> Exercises:
1 – In the essay on Digital Poetics, check whether each statement agrees: (a) Brandon Barr's review appeared in Electronic Book Review; (b) the writer considers Luhmann's description inaccurate; (c) Glazier created the Electronic Poetry Center. Answer yes or no for each and quote the deciding words.
2 – According to the essay on Digital Poetics, what is the title of the final section of Glazier's book?
3 – Write the next part of the essay on Digital Poetics, picking up after its last sentence.

> Excerpt provided:
:::::
From a systems-theory point of view, innovative literature is a meta-code ensuring the stability of the systems through pure self-reference. “Innovation” is the doubleness of a paradox that literature thematizes. The proximity of literature to the root association of poetry as poeisis or “making” suggests a more dynamic role than internal self-maintenance. No doubt Luhmann’s description is accurate enough, though it does little to explain why literary innovation remains so compelling despite all paradoxes. That is, it works well as a description of “art as a social system” but less well as an account of literature “itself.” The insistence on systematicity does not solve but merely displaces the paradox of innovative literature. Rather than take this as a failure of Luhmann’s rather grandiose theory, it should be seen as pointing out the asystematicity of literary innovation. Luhmann’s theory offers a displaced version of literary aesthetics within the rigorous sociological rubric of systems theory. Literature becomes a provisional closure, the institutional site for the introduction and assimilation of innovation. The poetic point of systems theory is that innovative literature–as making, poeisis–rather than simply thematizing the integration of newness into the system, is what creates the dynamism of the system in the first place. So-called digital literature only underlines the point, since it automates processes defined by and identified with modernist innovation: instant surrealism or Burroughsian cut-ups via text generators; instant seriality and collaboration via email or IRC; instant concrete and animated poetry via Photoshop or Flash; instant procedural and concept poetry via hypertext or HTML forms; and so on.

 

It is exciting, then, to read the persuasive call for “electronic space as a space of poeisis” (5) in Loss Pequeño Glazier’s Digital Poetics: The Making of E-Poetries. Invoking poetry as making or poeisis both broadens the scope of poetic innovation and raises the question of “What are we making here?” (the title of the final section of Glazier’s book). Opening the field while raising the stakes is typical of Glazier’s approach. This is a challenging, sometimes frustrating, but always important book. Digital Poetics fascinates as a reflection of its subject matter, as an attempt to grasp the textuality of e-poetry in the antique textuality of the book.

 

At first glance, one finds in Digital Poetics an assemblage of diverse essays reflecting disparate occasions and sources, but unified by a singular insistence that innovative poetry practice informs how we might explore digital media. This first reading finds in Glazier a kind of policeman of innovative writing, laying down the law declaring who is in, who is out. As one might expect, such maneuvers produce a reaction. Brandon Barr’s review in Electronic Book Review argues that Glazier’s “prescriptions and descriptions seem to narrowly define precisely where he wants […] expansion to occur.” Other early responses have similarly focused on these efforts to fix and monumentalize a canon and criteria for innovative literature. These critiques confuse particular moments in Glazier’s argument with crippling errors.3 Suspiciously, such readings find Glazier’s book too easily repeating the modernist paradoxes of the new and innovative, too explicitly positing the oxymoron of normative innovation. Let it be said that Glazier is fundamentally committed to an inclusive poetics, open to diverse technologies, forms, and modes of authoring–as his pioneering work as creator and Director of the Electronic Poetry Center (<www.epc.buffalo.edu>) makes clear. In fact, the book is much more subtle in staging the processes of innovation within institutional thematizations of the new. If there is a performative contradiction here, between Glazier’s commitment to innovation and his insistence on distinguishing the innovative from the non-innovative, it reflects the tight, reflexive relation of poeisis to conceptualization. Innovation will be institutionalized, will become part of the dynamics of the system of literary history. Glazier recognizes his book as part of this process: he insists on the radical openness of innovative practice while insisting on its particularity to certain modes and traditions. Glazier’s criticism is as much a result of as an interpretation of its object.
:::::
> Information supplied:

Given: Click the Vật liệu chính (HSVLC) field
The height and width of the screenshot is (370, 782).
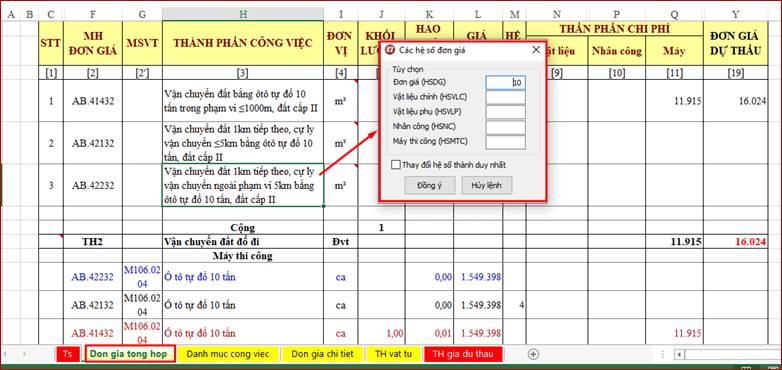Looking at the screenshot, I should pos(506,97).
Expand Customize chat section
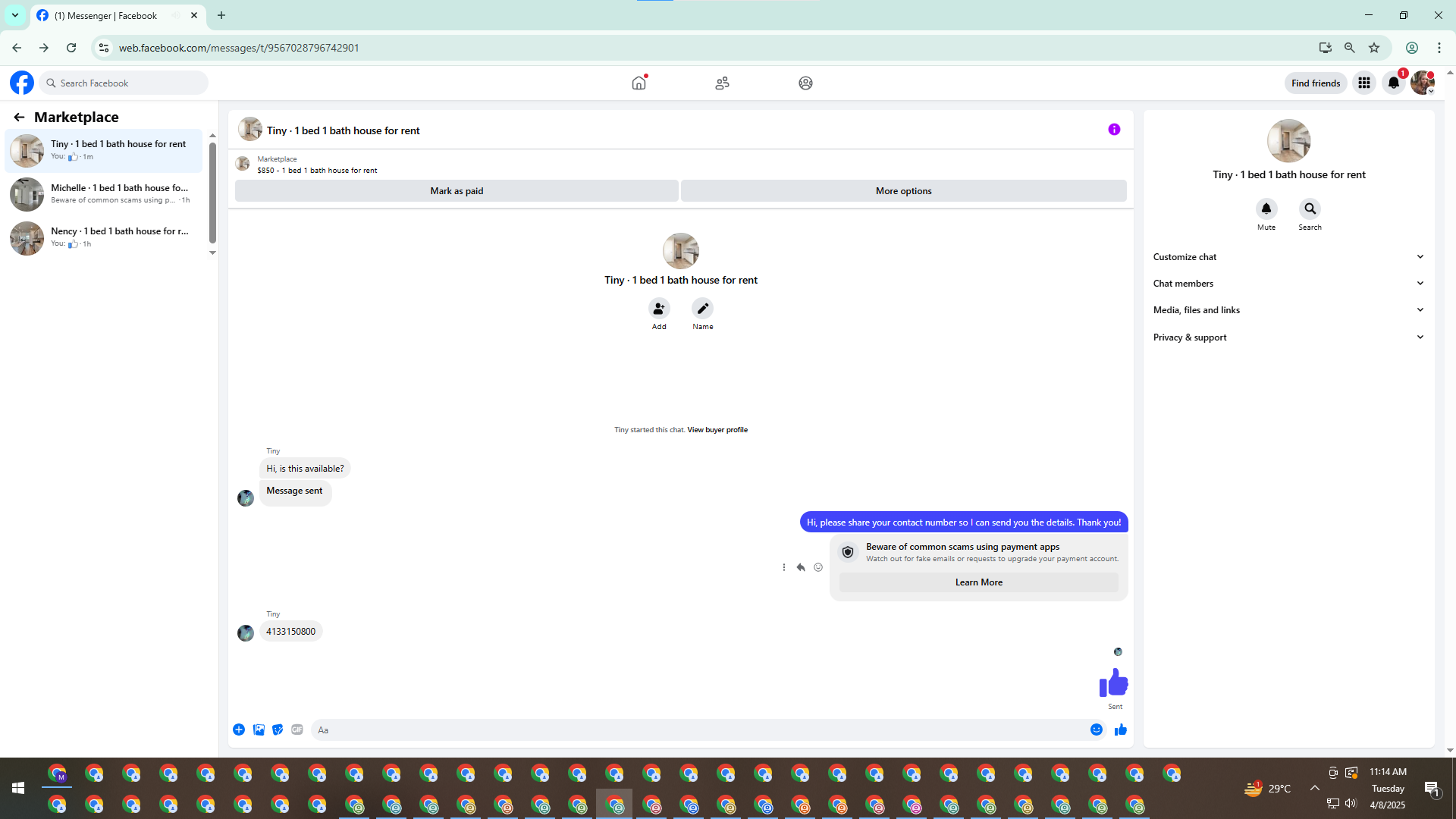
:::::
> Answers to the exercise:
1 –
(a) Yes: "Brandon Barr’s review in Electronic Book Review argues"
(b) No: "No doubt Luhmann’s description is accurate enough"
(c) Yes: "his pioneering work as creator and Director of the Electronic Poetry Center"

2 – "What are we making here?"

3 –
 

Make no mistake: Digital Poetries is a paradoxical book. Read this book against the grain, but the grain is multiple and branching. Glazier offers an appropriate description of e-text: “Because much or all of your text may not be received, you must, to be successful, create a text that is somehow suspended between various possibilities of reading.” He continues that such a text is “provisional, conditional, and characterized by its multiple renderings,” or better: it is a “program” (15). Glazier’s book is a kind of “program.” Like the web-based poetries Glazier uses as examples, the book oscillates between display and markup, a “dance between possibilities of representation” (15). The skeleton key to understanding innovative literature is not this or that innovative literature but literary innovation itself, and it is this poetic principle with which Glazier dances. Innovation or poeisis occurs. The result is a kind of model of how to read poetry, focused on a background of innovation against which all making occurs. Glazier’s central claim bears close attention: through the over-reaching of poetry as the exemplification of digital media, particularly within the current interest in programmable poetry and codework as literature, innovation shines through as a cultural process within and against literary tradition. Still, Glazier’s exclusionary moves in establishing criteria and a canon for innovative digital poetry are what first get the reader’s attention. These moves amount to three major claims.

 

First claim: prose and prose concepts dominate discussions of digital literature. This means that the primary examples of digital literature are in prose form and are situated in the prose tradition. A simple reading of the major scholarly works on digital writing shows this claim to be non-controversial. More interestingly, Glazier shows how discussions of digital writing continually adopt prose concepts and terms as paradigms. Prose, with its narrative trajectory and linearity, swallows all other forms of literature when it comes to the digital. Glazier’s alternative is no surprise: innovative poetry.

 

Second claim: the emergent canon of thinkers and practitioners of digital literature excludes other possible writing practices. These figures largely overlap with the dominance of prose: they are the writers whose work circulates in discussion of digital literature, the texts taught in universities, cited in the press, and so on. The configuration is something like Moulthrop/Joyce/Landow/Bolter. Glazier’s response is to suggest that equally important work emanates from the field of digital poetries. He presents an alternative configuration something like Cayley/Kac/Rosenberg and Glazier himself.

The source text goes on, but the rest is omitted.